Quanto ao fecho da mina? Tem sido estudado e preparado de acordo com a legislação existente. Tem sido revisto de cinco em cinco anos, com especial atenção na valorização ambiental e no impacto social decorrente dessa situação.
Em termos ambientais, o foco tem sido mantido em garantir a estabilidade geotécnica da instalação de resíduos, a selagem das células de lamas, instalações a ser demolidas, áreas a recuperar, a manutenção pós-fecho do tratamento do efluente da mina, entre outras.
Alguns dos trabalhos previstos para a fase de encerramento da mina, têm sido antecipados. Alguns já foram concluídos e outros estão em curso, como por exemplo, a demolição de alguns anexos mineiros na área da Panasqueira, o fecho de vários antigos acessos ao interior da mina, o reforço estrutural do paredão de jusante da célula 2 A, entre outros.
Em termos sociais e de acordo com as autarquias, tem sido equacionado o aproveitamento turístico de parte das infraestruturas mineiras desta mina centenária.
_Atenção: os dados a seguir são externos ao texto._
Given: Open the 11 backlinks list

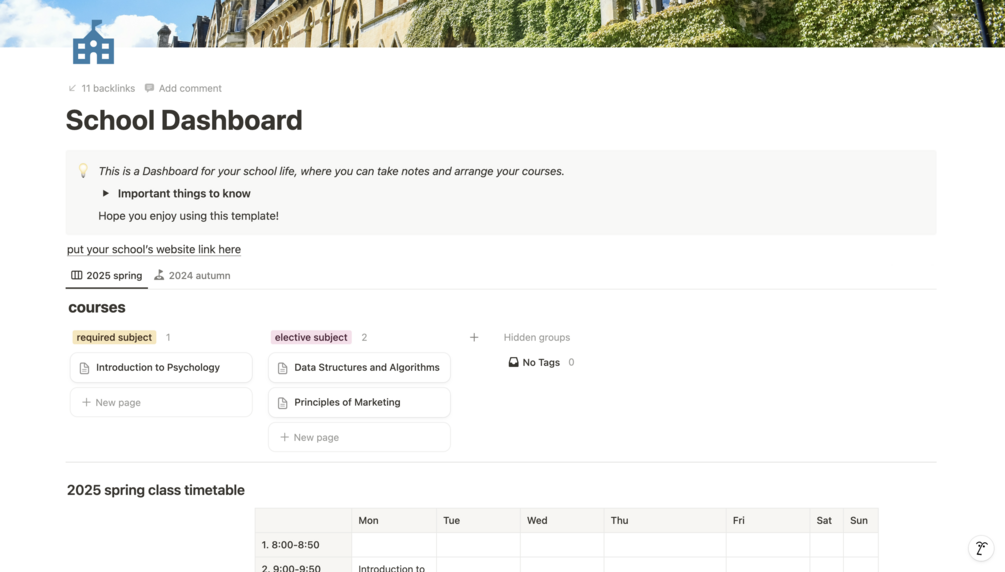Looking at the screenshot, I should tap(101, 88).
Neste âmbito, já foram cedidas algumas instalações da Empresa, tais como: os tanques de distribuição de água, a antiga escola que foi convertida em estação de correios e anfieatro, alguns pavilhões para a construção da escola primária existente, a antiga cantina onde está a ser concluído o futuro centro interpretativo das Minas da Panasqueira, o edifício dos escritórios centrais para conversão numa nova pousada, o antigo reservatório de combustível que foi convertido pela junta de freguesia num museu (o maior Gasómetro do mundo), o antigo Hospital da Mina agora convertido em Centro Social e Posto Médico, vários equipamentos mineiros para exposição e património futuro desta comunidade.
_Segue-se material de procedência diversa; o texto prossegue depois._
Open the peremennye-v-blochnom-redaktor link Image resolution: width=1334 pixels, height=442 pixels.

A UPAC fotovoltaica em construção, bem como subestação da Barroca Grande, também serão um importante ativo para esta comunidade, quando a mina terminar.
“Enquanto a mina laborar, será muito difícil promover o aproveitamento turístico da infraestrutura mineira subterrânea, mas após o encerramento da exploração, será sem dúvida o maior ativo no aproveitamento turístico e o principal promotor do mesmo quer na comunidade, quer na região”, remata João Pedro Real.